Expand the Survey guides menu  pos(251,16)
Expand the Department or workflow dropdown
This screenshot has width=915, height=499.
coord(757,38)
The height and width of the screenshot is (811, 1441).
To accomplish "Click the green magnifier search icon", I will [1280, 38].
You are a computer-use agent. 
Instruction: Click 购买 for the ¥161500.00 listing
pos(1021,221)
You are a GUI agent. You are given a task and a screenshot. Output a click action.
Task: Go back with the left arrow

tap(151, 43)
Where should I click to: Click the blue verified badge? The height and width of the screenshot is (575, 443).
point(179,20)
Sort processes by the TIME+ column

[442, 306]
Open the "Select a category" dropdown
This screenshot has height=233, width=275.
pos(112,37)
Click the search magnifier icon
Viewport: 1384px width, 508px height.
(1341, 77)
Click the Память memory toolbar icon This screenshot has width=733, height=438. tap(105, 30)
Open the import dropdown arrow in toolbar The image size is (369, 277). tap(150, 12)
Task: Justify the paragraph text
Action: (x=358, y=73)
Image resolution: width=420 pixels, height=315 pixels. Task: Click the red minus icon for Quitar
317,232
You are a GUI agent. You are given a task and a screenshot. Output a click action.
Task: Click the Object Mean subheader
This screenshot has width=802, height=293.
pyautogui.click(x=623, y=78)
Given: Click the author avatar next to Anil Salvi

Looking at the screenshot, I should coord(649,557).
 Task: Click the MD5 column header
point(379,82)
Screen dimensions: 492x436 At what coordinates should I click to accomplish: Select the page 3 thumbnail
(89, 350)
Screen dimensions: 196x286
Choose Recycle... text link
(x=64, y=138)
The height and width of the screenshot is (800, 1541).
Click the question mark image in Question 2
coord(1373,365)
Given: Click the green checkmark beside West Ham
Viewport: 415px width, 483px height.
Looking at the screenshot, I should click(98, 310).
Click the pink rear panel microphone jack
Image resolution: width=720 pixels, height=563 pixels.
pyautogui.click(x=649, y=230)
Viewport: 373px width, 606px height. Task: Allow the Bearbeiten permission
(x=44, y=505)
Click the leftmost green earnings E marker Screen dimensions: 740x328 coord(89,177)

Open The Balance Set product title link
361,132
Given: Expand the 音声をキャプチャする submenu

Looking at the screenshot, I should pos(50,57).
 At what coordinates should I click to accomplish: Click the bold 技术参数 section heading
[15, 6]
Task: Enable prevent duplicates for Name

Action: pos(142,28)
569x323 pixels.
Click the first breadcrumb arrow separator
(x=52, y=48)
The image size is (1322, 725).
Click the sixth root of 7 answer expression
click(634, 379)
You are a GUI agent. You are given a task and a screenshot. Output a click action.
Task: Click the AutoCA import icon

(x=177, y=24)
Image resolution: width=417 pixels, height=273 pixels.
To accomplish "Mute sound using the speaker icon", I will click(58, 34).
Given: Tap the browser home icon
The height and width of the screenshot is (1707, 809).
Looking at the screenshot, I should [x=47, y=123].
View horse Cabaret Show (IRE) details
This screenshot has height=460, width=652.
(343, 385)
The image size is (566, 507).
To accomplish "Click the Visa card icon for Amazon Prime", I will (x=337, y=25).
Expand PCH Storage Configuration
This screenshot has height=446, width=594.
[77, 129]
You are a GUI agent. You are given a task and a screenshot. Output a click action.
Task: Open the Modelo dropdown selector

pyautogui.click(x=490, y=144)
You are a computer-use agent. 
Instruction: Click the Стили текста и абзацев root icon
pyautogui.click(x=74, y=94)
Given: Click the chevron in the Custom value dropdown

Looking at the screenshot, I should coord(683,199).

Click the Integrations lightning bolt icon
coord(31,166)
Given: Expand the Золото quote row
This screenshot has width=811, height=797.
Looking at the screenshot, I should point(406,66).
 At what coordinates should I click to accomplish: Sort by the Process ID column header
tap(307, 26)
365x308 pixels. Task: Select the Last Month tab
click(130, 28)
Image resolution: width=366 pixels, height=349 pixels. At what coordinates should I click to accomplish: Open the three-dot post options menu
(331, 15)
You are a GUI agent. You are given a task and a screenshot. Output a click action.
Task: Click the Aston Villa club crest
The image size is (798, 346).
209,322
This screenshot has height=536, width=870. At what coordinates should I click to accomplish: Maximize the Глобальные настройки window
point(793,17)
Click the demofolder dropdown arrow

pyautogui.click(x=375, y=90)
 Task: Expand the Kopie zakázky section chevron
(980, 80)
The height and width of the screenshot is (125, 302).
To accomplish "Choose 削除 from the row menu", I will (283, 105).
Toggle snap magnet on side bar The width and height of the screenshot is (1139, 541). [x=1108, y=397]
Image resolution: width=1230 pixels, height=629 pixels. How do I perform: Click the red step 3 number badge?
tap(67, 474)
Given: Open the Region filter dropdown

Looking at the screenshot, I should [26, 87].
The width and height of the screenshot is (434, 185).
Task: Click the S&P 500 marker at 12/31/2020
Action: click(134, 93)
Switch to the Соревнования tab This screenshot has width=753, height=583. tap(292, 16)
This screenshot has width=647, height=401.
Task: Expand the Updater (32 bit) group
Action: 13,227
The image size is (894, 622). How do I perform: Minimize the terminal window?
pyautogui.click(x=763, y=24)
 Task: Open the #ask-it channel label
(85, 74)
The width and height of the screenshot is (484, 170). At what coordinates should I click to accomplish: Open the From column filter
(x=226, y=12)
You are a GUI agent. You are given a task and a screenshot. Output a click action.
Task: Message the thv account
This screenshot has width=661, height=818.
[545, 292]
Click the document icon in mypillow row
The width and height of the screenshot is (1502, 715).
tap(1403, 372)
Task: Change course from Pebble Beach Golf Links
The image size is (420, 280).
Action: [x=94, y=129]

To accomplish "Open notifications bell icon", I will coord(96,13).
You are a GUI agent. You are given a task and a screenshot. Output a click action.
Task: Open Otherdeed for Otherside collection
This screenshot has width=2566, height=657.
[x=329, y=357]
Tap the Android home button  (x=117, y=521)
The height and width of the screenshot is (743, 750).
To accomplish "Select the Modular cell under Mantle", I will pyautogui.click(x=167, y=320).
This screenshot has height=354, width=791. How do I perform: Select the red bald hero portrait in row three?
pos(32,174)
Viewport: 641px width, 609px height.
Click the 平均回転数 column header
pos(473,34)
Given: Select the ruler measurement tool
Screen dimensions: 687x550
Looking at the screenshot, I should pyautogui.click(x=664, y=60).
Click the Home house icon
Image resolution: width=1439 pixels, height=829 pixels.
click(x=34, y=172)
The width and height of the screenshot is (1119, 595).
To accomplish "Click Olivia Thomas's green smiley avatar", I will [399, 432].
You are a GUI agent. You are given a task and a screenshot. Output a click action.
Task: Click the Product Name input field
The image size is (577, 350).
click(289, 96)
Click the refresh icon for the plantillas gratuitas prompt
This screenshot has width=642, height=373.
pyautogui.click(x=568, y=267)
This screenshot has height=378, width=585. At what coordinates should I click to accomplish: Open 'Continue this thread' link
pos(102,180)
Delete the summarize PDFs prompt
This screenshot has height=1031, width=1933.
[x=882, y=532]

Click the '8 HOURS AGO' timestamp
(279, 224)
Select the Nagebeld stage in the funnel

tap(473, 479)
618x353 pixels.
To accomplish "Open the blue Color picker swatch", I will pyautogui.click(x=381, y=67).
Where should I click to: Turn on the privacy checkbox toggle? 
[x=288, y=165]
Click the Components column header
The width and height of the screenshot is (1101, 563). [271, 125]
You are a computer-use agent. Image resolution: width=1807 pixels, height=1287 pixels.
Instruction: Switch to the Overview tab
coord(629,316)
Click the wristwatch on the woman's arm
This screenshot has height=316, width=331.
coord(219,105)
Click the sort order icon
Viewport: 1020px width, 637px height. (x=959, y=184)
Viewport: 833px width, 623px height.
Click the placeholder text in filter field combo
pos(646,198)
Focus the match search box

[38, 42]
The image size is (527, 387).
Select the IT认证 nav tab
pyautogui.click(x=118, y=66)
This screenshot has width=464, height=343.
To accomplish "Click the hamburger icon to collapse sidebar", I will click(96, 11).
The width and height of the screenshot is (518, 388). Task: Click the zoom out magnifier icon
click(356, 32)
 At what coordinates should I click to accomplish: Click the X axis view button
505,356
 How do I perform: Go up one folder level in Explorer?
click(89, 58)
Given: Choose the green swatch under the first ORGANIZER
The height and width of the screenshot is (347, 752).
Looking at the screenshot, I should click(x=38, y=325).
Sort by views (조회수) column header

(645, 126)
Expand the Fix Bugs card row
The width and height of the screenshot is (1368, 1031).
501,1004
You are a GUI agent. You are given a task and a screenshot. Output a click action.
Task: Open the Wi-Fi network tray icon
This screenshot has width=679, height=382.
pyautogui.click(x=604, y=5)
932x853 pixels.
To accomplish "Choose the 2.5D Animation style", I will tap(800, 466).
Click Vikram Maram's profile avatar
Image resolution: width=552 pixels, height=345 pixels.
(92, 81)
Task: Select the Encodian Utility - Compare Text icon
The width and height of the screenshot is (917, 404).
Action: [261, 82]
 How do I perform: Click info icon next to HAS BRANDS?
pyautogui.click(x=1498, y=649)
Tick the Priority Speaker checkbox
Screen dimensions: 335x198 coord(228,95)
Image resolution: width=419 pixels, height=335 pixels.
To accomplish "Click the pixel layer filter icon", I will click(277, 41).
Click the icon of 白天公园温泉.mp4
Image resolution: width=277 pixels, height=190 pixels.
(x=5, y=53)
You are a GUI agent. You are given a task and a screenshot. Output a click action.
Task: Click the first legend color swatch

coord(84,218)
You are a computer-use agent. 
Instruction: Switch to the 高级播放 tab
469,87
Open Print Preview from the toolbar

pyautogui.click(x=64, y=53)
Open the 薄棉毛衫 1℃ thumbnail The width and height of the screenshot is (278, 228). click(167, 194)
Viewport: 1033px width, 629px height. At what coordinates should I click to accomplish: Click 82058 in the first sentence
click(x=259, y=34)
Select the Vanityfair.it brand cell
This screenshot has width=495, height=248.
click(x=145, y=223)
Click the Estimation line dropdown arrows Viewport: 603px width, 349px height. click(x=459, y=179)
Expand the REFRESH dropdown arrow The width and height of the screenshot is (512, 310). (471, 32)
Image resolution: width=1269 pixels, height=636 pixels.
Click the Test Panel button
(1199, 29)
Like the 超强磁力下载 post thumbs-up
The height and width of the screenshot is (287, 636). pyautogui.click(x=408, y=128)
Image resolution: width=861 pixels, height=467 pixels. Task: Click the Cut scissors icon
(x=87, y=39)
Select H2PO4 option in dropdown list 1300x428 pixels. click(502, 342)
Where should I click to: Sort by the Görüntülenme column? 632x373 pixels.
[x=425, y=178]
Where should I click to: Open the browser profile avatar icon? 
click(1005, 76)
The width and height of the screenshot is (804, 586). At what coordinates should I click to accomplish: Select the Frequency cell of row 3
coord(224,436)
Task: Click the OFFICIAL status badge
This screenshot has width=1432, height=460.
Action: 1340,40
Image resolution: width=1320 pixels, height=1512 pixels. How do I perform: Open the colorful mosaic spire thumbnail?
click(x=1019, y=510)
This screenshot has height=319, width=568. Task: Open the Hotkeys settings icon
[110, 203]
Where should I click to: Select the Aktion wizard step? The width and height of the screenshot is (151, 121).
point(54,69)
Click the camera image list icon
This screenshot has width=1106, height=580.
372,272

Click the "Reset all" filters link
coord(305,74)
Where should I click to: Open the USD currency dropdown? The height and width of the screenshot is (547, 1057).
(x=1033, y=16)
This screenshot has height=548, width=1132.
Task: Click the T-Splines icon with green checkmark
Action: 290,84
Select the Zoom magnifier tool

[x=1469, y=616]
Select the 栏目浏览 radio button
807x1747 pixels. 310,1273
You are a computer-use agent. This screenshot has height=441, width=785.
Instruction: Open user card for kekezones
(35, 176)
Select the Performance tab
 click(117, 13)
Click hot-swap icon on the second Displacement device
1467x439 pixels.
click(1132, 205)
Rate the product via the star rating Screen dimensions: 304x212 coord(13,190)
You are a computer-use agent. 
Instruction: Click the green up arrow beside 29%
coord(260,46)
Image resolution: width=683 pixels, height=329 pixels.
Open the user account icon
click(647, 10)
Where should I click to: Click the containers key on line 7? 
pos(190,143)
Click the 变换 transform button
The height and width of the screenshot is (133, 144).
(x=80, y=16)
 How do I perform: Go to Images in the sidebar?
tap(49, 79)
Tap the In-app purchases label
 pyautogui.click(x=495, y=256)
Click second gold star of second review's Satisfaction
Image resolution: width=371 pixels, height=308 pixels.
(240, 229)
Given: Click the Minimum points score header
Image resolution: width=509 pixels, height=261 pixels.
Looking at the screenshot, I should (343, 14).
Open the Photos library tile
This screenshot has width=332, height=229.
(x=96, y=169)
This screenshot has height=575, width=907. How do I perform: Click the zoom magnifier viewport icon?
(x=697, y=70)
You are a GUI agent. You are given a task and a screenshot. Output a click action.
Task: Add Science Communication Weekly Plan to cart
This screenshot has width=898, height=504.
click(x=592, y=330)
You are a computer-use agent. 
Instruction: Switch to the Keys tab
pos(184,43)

--------------------------------

→ **The task**: How many lines in these entries hold the string "under"? Answer with the number alone.

→ **Your response**: 2